1b3c8be7-3051-4868-b223-65e255d364e6.jpgLast April 13, a former Ku Klux Klan leader stormed into a Jewish center in Kansas, shooting and killing three people inside.

Even after the recent death of its leader, the Westboro Baptist Church shows no sign of dampening its message or ceasing its protests at funerals and other events.

These and other extremist/hate groups exist and operate in the U.S. every day. Outside violent acts like the one in Kansas, these groups also operate legally. For example, the U.S. Supreme Court upheld Westboro’s right to picket funerals on First Amendment grounds. And I agree that these groups ought to be allowed to exist and operate, so long as violent and illegal behavior continues to be punished.

Lest anyone draw any false conclusions from this, know that I absolutely detest these extremist groups and their positions. Furthermore, I won’t pretend to debate the validity of their views with anyone. What they profess and practice is absolutely counter to Scripture and for that reason alone, I stand against it.

Yet I still believe they should be allowed to operate. My thinking on this stems from both political philosophy and my faith.

First, the problem of citizens united behind causes that are ultimately harmful to society is not new. In Federalist no. 10, James Madison discusses these harmful unions, called factions, and how to address them. He claims they are inevitable because the only practical way to prevent them is to abolish liberty, which is contrary to what a free people wants.

Thus, Madison wrote we must control the effects of faction and the best way of doing this is to have a large nation of many people, that the extremist voices of faction would be drowned in a sea of more moderate ones.

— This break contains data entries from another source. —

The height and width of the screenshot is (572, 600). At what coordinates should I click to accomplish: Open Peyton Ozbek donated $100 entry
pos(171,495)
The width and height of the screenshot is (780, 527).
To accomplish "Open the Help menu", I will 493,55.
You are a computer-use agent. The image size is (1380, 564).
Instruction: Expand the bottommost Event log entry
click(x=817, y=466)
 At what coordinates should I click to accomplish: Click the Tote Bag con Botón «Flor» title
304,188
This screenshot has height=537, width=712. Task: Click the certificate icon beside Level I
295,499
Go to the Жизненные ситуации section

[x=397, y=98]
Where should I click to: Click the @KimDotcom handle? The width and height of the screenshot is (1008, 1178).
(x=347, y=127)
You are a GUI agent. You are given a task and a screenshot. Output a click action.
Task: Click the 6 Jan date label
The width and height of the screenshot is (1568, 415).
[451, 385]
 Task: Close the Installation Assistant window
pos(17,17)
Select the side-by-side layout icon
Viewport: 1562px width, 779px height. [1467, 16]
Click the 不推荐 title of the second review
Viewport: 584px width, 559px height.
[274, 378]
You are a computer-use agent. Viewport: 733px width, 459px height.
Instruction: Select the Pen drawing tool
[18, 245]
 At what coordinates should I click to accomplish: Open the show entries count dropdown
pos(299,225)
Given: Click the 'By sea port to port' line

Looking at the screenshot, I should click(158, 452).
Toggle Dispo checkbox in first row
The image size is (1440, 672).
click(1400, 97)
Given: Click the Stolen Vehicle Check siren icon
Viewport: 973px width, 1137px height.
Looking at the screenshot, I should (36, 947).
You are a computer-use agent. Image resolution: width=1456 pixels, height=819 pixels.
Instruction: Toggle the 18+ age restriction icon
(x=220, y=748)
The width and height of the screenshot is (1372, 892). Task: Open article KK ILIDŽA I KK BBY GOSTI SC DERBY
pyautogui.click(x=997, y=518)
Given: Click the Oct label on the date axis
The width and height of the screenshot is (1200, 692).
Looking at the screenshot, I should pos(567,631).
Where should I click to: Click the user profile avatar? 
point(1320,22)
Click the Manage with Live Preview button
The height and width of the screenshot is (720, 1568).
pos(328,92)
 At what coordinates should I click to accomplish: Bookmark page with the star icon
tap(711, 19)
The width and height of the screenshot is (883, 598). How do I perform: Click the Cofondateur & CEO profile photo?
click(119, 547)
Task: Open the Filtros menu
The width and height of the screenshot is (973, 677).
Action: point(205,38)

Though Westboro and the KKK didn’t exist in Madison’s time, I think his principles are applicable. On the surface, it seems reasonable to ban these groups or at least prevent them from speaking publicly. Surely the First Amendment isn’t meant to protect hateful groups like those.

But who gets to decide what constitutes a hate group? Is this designation based on some enduring principles or is it simply what the majority of Americans agree they find distasteful? To give the government the power to silence voices simply because they are found to be distasteful is to put anyone with something controversial to say at risk.

For example, many left-leaning individuals regularly label socially conservative groups like Focus on the Family and the Family Research Council as hate groups simply because these organizations’ condemn homosexuality on religious grounds. Clearly, respecting the First Amendment only where it is popular to do so is dangerous and contrary to the reason the amendment was established.

Liberty is dangerous. We are sinful, broken people and liberty sets us free to do and say as we see fit. Madison and the Founders understood this, realizing that faction would always be a problem as a result. However, in the end, they decided the risks of liberty are worth the great rewards.

Very well, you might say. Perhaps we must tolerate these groups on a political level, but surely not a religious one! I’m afraid I must disappoint you.

In order to understand my thinking, I must ask you to be as objective as possible, perhaps even to an extreme. I treat it as basic truth that all sin is equal, that “whoever keeps the whole law and yet stumbles at just one point is guilty of breaking all of it” (James 2:10).

Saying this, I do not mean that the physical consequences of all sin should be the same. The maintenance of civil society depends upon the rule of law and consequences for actions that directly harm others.

However, this truth should impact how we, as Christians, view extremists and their beliefs. Before we heap scorn and anger upon the Phelps family or the KKK, it is sobering to remember that they are no more sinful or in need of redemption than we are. It goes without saying that their ideas are hateful, false and not of God. As Christians, what do we accomplish by speaking out in anger against them?

Finally, can people truly be good if not given the choice to do evil? Extra or pre-marital relations, pornography and some unethical business practices are all legal in this country despite the fact that they are no less evil in God’s eyes than the hateful words used by these groups.

It is in a world where such evils are readily available that we can shine all the brighter by choosing, of our own free will, to cling to what God finds pleasing.

So, the next time you see WBC members picketing a funeral or the KKK distributing leaflets, remind yourself that you have could just as easily been as blind and misled without the redemption of Jesus. Remember also that tolerating such groups is a small price to pay for the liberty we enjoy each and every day.